UOIF Le Bourget

C’est un nouveau départ qu’a acté, ce samedi, Amar Lasfar, président del’Union des organisations islamiques de France (UOIF). « A partir de maintenant, nous n’utiliserons plus UOIF, mais Musulmans de France », a déclaré Amar Lasfar à la tribune de la 34e Rencontre annuelle des musulmans de France (RAMF), qui se tient jusqu’à lundi au parc des expositions du Bourget (Seine-Saint-Denis).

« Ce qui est mis en avant » avec ce nouveau nom, c’est « le côté citoyen », a ajouté Amar Lasfar. Avec le nom « Musulmans de France », nous parlons de personnes physiques et non pas de structure ». Ce nouveau nom, adopté en février, suit les « différentes étapes par lesquelles est passée la communauté musulmane de France », a-t-il dit, alors que certains observateurs voient plutôt dans ce processus un moyen de redorer l’image de l’UOIF ternie par ses liens supposés avecl’islam politique des Frères musulmans.

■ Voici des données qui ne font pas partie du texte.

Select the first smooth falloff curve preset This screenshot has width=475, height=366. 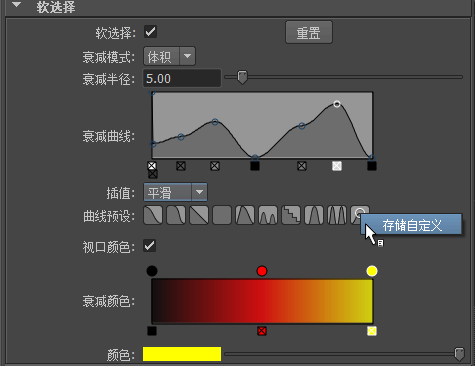[x=153, y=215]
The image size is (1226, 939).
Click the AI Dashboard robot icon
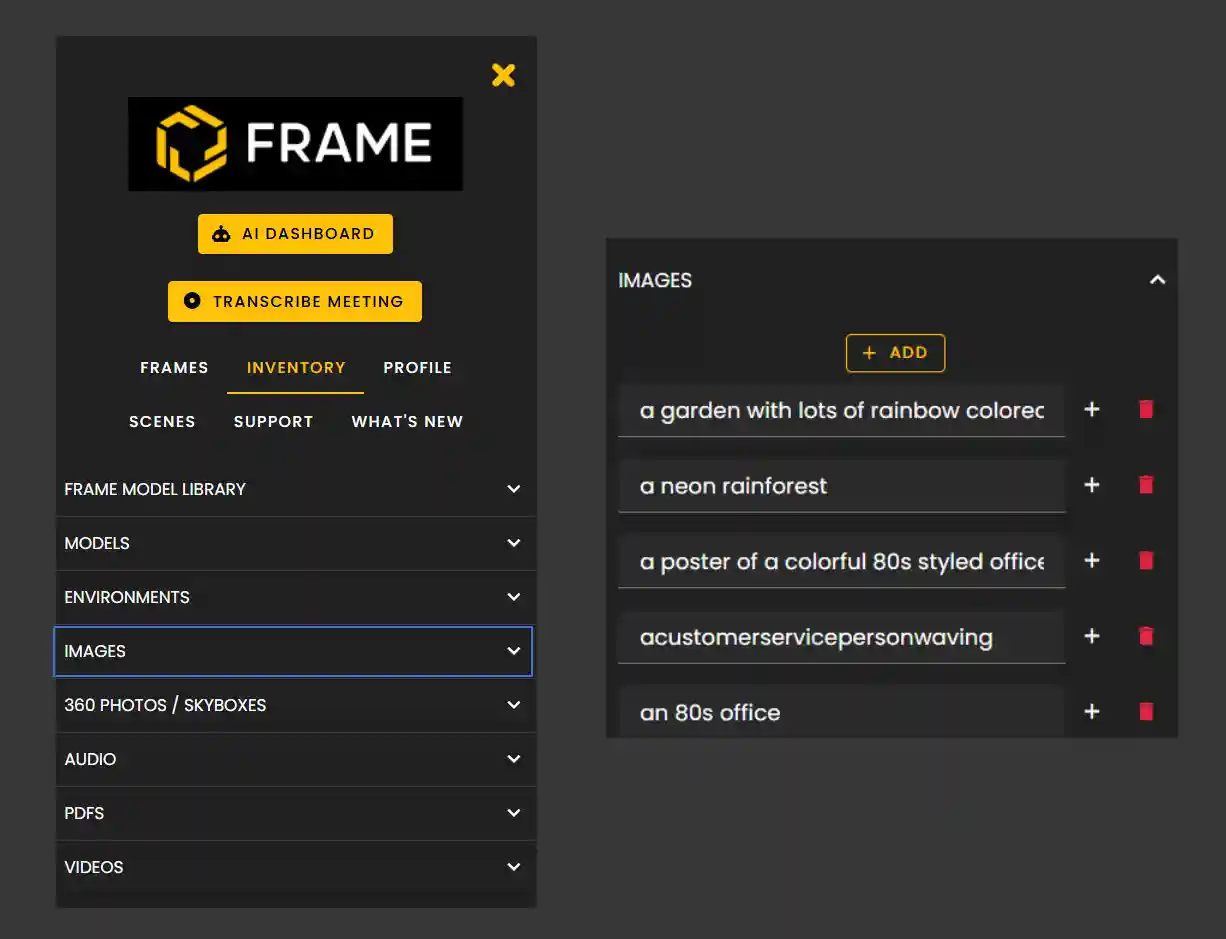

Les trois étapes de l’islam en France

La phase des années 70, d’abord. Celle, où « les musulmans étaient sans mosquée, sans école, sans halal, sans revendication. Célibataires pour la plupart d’entre eux. Ils essayaient de vivre un peu leur religion ». Viennent ensuite les années 80 et l’étape de « l’islam en France », a poursuivi le président de l’ex-UOIF. Un « islam bricolé, un islam des étrangers, un islam des caves, qui ne s’affichait pas, qui n’avait pas pignon sur rue ». Puis, troisième phase, celle de « l’islam de France ».

L’UOIF a suivi ces étapes d'« intégration », de « sédentarisation dans ce pays », a assuré son président, en notant que son organisation appelé Union des organisations islamiques en France à sa création en 1983, avait déjà changé son nom en 1992, en devenant l’Union des organisations musulmanes de France.

Reste que le choix de l’appellation « Musulmans de France » hérisse dans les instances de l’islam. « L’UOIF n’a pas le monopole des musulmans des France (4 à 5 millions de fidèles, NDLR) », a dit à l’AFP avant l’ouverture de cette réunion annuelle Abdallah Zekri, le secrétaire général du Conseil français du culte musulman (CFCM), l’instance représentative de l’islam auprès des pouvoirs publics. Abdallah Zekri a accusé ses responsables « d’entretenir la confusion ».